Des stations-service transformées en centres commerciaux.
Des stations-service transformées en centres commerciaux.

Électricité, gaz, hydrogène : Total et les autres cherchent leur voie et préparent l’après-pétrole. Cette voie pourrait également s’ouvrir à un autre domaine qui lui aussi, devrait générer quelques subsides, certes moins élevés que les carburants quels qu’ils soient. Il s’agit de l’exploitation des stations-service, notamment sur les autoroutes. Tous ceux qui ont emprunté ces tronçons depuis une année ou deux l’auront remarqué : la plupart d’entre elles sont en travaux, ou viennent d’être totalement transformées.

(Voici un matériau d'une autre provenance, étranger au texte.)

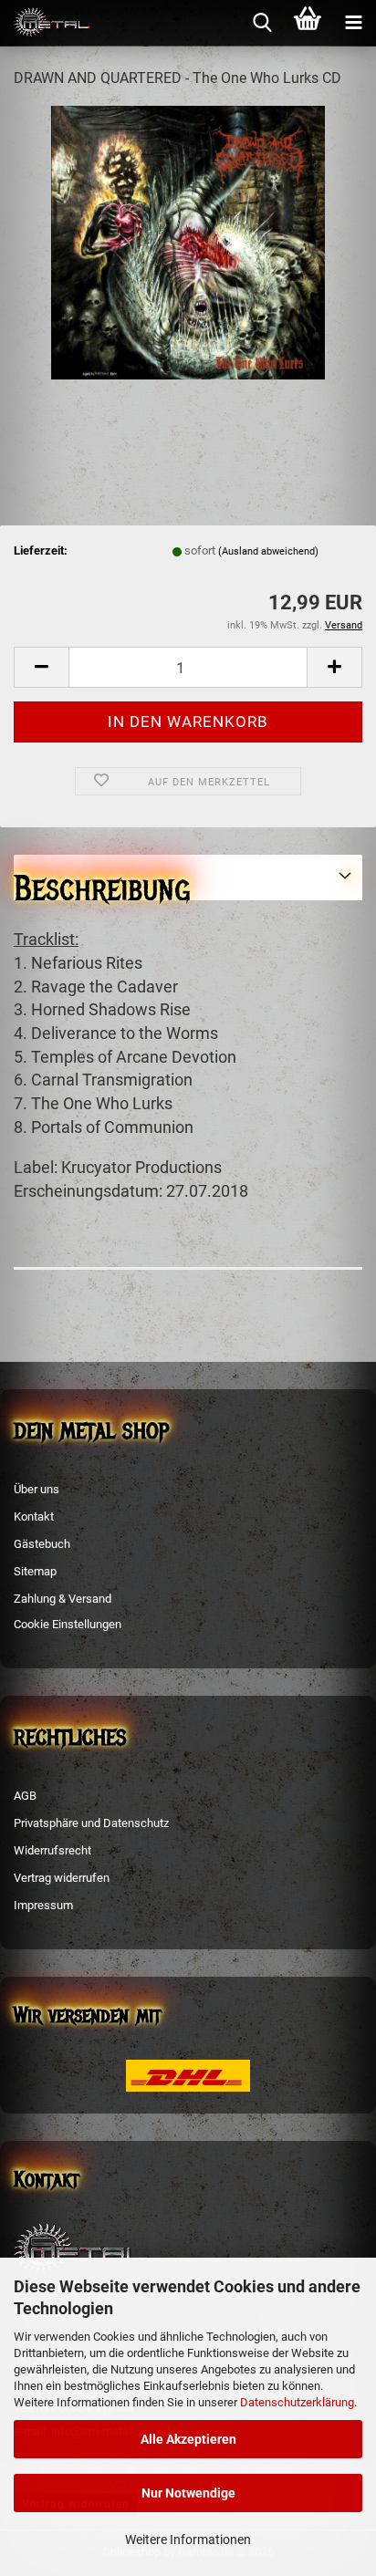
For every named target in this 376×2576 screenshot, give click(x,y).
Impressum (43, 1905)
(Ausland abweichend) (268, 551)
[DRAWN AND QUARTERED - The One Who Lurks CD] (188, 241)
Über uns (36, 1489)
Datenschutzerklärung (297, 2402)
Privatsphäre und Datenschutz (91, 1823)
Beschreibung (102, 883)
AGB (25, 1795)
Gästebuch (42, 1544)
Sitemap (35, 1571)
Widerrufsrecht (52, 1850)
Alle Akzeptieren (188, 2439)
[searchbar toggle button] (262, 23)
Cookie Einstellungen (67, 1624)
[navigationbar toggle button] (353, 23)
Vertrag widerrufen (62, 1878)
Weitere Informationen (188, 2539)
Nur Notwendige (188, 2493)
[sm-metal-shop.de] (45, 23)
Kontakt (34, 1516)
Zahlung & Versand (62, 1598)
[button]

Total promoteur immobilier

Là ou, auparavant, se dressaient une caisse, une simple boutique et parfois un snack, ont poussé de véritables centres commerciaux avec leurs magasins de plus en plus grands et leurs multiples fast-foods. Ces mini grandes surfaces de la junk food et de l’achat rapide doivent permettre à ceux qui rechargent leur future voiture électrique pendant 30 minutes ou une heure de passer le temps et surtout de consommer. Et comme Total ainsi que les autres marques de carburant sont les propriétaires de ces lieux, ce sont eux qui ramassent les loyers de ces Mc Do et consorts qui jonchent aujourd’hui les abords des 4 voies.

Pour attirer ces consommateurs, le futur ex-pétrolier a d’ailleurs lancé en début d’année un énorme chantier d’installations de 20 000 bornes de recharges à travers l’Europe et devrait, en priorité, en équiper ses 16 000 stations. Ces bornes distribueront (entre autres) de l'électricité Total comme les pompes distribuent aujourd'hui de l'essence Total.

Le pétrolier était déjà pompiste, raffineur, et producteur de pétrole. Il sera bientôt électricien, gazier, et promoteur immobilier.